While I feel constrained to apply the majority's opinion to the instant case, I cannot do this without expressing my profound regret and my own agreement with Justice Blackmun's forceful dissent. Justice Blackmun points out that the majority distorted long-standing precedent to conclude that:
strict scrutiny of a state law burdening the free exercise of religion is a `luxury' that a well-ordered society cannot afford, and that the repression of minority religions is an `unavoidable consequence of democratic government.' I do not believe *560 the Founders thought their dearly bought freedom from religious persecution a `luxury,' but an essential element of liberty and they could not have thought religious intolerance `unavoidable,' for they drafted the Religion Clauses precisely in order to avoid that intolerance. Id. at 1616 (Blackmun, J. dissenting) (citations omitted).
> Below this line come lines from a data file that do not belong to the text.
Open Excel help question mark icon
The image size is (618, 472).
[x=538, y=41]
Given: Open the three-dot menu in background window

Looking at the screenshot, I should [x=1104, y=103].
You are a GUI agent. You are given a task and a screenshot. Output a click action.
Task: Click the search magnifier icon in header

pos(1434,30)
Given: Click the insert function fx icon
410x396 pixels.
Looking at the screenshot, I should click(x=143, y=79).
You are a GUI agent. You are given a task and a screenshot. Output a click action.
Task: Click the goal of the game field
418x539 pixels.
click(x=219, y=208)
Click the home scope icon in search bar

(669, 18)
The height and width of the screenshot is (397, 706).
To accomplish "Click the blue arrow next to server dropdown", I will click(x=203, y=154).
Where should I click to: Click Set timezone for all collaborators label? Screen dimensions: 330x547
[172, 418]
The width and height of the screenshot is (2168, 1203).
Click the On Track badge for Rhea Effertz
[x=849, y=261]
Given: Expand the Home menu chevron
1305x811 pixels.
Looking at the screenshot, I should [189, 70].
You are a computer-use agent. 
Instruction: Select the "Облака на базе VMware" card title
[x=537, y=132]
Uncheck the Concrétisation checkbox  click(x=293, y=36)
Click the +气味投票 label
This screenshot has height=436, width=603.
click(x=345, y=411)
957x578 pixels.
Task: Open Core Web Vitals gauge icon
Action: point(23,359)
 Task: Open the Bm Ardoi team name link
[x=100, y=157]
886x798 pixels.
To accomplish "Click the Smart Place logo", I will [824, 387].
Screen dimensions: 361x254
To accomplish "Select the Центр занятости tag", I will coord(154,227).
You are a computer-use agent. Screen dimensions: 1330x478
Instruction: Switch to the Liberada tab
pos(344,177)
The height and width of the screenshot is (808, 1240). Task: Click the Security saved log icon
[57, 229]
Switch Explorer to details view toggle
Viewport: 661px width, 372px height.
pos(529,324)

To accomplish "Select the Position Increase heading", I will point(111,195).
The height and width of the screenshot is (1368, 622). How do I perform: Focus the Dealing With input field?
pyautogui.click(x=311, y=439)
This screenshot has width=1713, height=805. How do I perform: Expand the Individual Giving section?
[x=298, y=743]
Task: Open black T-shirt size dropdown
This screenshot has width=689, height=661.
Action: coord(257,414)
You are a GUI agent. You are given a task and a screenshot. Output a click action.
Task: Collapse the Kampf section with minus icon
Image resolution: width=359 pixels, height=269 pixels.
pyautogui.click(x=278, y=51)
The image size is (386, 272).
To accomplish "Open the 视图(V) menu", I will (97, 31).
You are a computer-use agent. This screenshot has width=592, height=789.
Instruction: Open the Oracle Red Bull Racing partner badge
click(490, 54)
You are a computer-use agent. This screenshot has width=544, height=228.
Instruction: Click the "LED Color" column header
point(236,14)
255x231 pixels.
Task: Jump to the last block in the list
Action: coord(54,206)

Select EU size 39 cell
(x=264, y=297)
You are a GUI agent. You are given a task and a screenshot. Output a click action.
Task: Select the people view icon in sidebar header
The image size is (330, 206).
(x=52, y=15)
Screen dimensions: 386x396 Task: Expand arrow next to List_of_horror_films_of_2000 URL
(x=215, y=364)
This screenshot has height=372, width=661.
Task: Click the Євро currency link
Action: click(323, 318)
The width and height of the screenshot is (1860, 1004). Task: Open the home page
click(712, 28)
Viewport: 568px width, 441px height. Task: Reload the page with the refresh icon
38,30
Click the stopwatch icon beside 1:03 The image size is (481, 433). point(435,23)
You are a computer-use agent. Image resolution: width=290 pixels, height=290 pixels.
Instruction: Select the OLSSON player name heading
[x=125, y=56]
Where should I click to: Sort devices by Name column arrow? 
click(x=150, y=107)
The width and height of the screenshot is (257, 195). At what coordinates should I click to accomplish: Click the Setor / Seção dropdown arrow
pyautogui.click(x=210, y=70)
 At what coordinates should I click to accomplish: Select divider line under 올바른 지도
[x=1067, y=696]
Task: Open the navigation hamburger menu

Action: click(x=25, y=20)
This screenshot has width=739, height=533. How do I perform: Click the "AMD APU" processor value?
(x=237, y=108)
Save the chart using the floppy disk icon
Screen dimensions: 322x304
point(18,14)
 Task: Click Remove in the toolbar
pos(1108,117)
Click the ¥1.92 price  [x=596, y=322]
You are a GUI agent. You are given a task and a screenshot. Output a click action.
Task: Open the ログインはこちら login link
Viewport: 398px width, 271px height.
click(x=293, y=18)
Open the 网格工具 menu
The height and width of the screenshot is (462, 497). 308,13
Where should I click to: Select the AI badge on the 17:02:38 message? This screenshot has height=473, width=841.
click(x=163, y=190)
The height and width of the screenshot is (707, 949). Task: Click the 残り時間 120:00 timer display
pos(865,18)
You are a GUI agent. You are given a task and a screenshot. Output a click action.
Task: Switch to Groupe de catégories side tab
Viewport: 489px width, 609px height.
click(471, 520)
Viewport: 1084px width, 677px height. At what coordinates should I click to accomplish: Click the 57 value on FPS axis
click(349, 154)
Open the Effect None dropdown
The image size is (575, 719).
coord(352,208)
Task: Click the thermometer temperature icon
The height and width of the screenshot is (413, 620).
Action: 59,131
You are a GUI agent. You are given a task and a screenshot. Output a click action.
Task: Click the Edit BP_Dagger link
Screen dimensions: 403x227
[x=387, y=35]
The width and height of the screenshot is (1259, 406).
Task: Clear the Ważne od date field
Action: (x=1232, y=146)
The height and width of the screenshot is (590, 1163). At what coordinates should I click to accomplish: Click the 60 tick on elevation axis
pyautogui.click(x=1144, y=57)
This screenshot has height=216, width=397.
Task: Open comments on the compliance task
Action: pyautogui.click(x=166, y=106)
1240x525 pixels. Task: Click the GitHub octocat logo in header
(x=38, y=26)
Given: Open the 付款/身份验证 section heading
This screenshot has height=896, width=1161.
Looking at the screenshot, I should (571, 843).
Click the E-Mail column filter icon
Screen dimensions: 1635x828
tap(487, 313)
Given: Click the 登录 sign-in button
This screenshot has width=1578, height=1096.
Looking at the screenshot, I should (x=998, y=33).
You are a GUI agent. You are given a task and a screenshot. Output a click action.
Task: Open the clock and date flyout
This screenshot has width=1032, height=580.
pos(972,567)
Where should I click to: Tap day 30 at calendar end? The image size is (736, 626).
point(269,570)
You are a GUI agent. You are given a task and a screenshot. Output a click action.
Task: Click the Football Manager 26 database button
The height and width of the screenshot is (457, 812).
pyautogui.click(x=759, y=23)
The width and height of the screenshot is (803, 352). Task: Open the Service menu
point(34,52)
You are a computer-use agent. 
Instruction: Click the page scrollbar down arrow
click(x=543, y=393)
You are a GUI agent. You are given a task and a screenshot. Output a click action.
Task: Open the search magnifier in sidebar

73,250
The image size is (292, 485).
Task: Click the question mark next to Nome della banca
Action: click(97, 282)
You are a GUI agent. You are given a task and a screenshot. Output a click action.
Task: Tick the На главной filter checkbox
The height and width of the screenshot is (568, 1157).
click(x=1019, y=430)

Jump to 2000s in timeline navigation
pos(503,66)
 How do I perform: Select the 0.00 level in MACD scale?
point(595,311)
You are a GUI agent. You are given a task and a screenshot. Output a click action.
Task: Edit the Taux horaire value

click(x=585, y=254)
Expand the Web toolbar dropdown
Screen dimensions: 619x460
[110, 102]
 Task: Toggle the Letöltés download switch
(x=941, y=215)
Justice Blackmun feared the impact of the majority's opinion and hoped "that the Court [was] aware of the consequences, and that its result [was] not a product of overreaction to the serious problems the country's drug crisis has generated." Id. (Blackmun, J. dissenting).
One must wonder, as Justice O'Connor did in her concurrence, what is left of Free Exercise jurisprudence when one can attack only laws explicitly aimed at a religious group. "Indeed, few States would be so naive as to enact a law directly prohibiting or burdening a religious practice as such." Id. at 1608 (O'Connor, J. concurring in the judgment).
In the instant case, the Rhode Island statute governing autopsies is a generally applicable law. The law is facially neutral. There is no indication that the law was enacted with any animus toward any religious group. The law's application did profoundly impair the Yangs' religious freedom; however, under Employment Division I can no longer rule that this impairment rises to a constitutional level. Therefore, I do not see any basis for the Yang's first amendment, equal protection or due process claims. Therefore, the opinion published by this Court on January 12, 1990, 728 F. Supp. 845 (D.R.I.1990), cannot stand as precedent; the same is hereby withdrawn and the case is hereby dismissed with prejudice together with all state pendent claims.